▸ **WRITTEN INSTRUCTION**: Render the items as a Markdown table with the columns Row and Line. Start at the line containing "Identify the click", end at the line containing "Subscribe (355, 2434)", and leave out blank lines and pictures.

>> begin RECORDED DATA

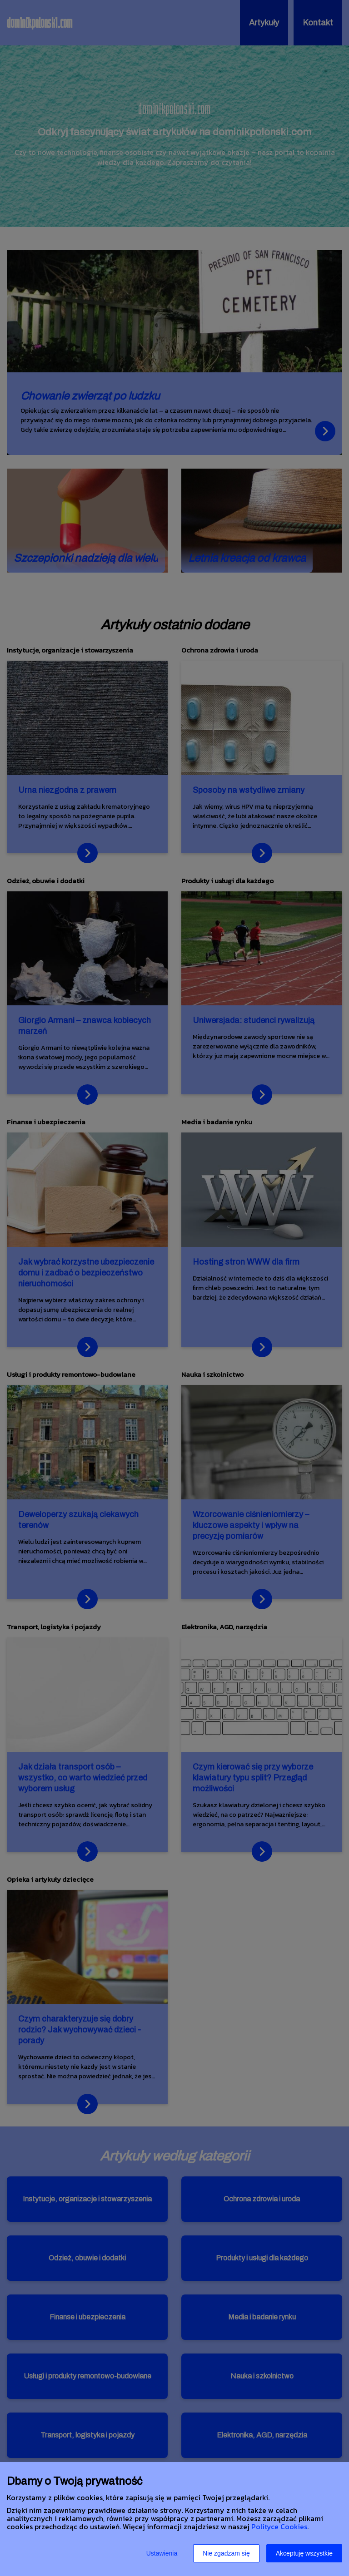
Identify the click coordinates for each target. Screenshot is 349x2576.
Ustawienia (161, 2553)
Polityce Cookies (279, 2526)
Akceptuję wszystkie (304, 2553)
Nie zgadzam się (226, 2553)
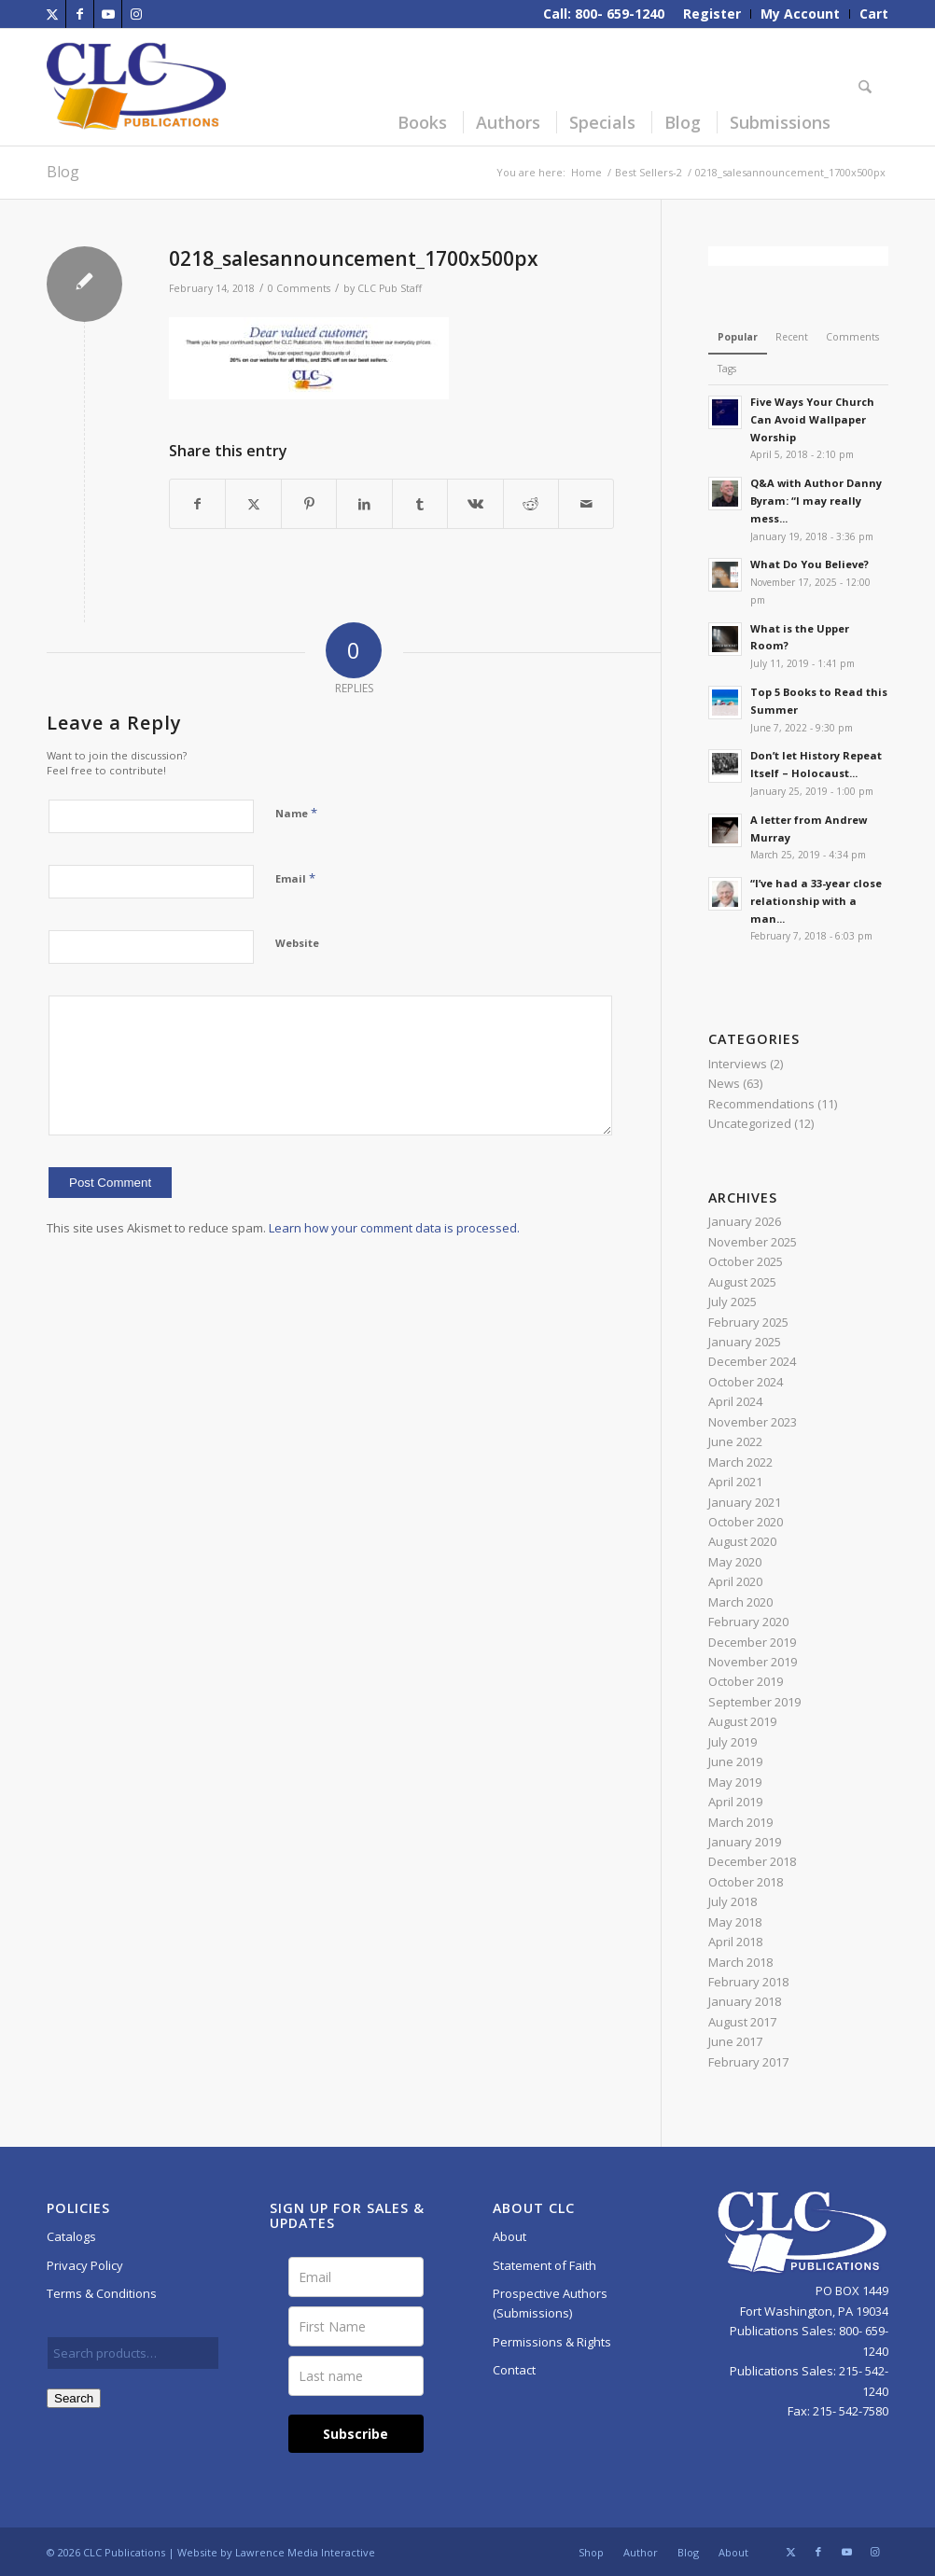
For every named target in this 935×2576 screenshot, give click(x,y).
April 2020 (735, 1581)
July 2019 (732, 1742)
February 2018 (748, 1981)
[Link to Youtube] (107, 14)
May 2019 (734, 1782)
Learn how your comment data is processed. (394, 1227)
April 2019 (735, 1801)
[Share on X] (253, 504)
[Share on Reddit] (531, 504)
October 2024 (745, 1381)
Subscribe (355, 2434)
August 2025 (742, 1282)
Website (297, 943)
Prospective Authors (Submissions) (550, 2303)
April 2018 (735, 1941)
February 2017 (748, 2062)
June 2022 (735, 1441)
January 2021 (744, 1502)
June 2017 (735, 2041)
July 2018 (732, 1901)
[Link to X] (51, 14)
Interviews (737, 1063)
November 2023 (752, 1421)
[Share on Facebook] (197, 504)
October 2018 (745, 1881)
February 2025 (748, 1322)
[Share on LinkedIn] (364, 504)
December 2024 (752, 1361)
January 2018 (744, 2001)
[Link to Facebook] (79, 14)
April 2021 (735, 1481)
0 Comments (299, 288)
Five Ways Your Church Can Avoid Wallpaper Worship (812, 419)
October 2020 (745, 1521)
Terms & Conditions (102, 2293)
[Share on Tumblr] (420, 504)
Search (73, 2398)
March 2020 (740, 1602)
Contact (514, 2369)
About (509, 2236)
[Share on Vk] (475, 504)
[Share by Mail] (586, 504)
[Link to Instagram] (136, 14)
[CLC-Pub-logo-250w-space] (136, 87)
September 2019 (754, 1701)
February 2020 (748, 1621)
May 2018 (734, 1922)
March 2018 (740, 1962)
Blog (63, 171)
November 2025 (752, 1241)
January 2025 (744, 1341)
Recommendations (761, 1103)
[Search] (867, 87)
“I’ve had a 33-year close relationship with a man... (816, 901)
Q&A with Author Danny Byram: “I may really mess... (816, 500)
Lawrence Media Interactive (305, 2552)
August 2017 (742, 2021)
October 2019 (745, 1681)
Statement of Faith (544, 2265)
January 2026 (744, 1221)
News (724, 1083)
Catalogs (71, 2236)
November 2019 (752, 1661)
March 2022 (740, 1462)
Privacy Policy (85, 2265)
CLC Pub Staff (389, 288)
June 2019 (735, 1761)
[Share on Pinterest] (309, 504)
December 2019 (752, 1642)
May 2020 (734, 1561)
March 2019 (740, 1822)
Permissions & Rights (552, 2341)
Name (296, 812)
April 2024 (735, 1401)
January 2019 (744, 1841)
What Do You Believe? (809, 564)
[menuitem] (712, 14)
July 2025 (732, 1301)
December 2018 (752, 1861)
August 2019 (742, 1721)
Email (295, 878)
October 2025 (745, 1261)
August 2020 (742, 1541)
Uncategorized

>> end RECORDED DATA
>> begin RECORDED DATA

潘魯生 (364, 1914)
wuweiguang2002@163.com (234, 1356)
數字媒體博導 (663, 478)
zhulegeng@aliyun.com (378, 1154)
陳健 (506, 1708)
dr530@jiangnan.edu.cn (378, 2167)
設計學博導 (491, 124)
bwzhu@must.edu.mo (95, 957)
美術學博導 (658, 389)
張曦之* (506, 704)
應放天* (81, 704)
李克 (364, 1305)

>> end RECORDED DATA

▸ **EXERCISE RESPONSE**:
| Row | Line |
|---|---|
| 1 | Identify the click coordinates for each target. Screenshot is 349x2576. |
| 2 | Ustawienia (161, 2553) |
| 3 | Polityce Cookies (279, 2526) |
| 4 | Akceptuję wszystkie (304, 2553) |
| 5 | Nie zgadzam się (226, 2553) |
| 6 | For every named target in this 935×2576 screenshot, give click(x,y). |
| 7 | April 2020 (735, 1581) |
| 8 | July 2019 (732, 1742) |
| 9 | February 2018 (748, 1981) |
| 10 | [Link to Youtube] (107, 14) |
| 11 | May 2019 (734, 1782) |
| 12 | Learn how your comment data is processed. (394, 1227) |
| 13 | April 2019 (735, 1801) |
| 14 | [Share on X] (253, 504) |
| 15 | [Share on Reddit] (531, 504) |
| 16 | October 2024 (745, 1381) |
| 17 | Subscribe (355, 2434) |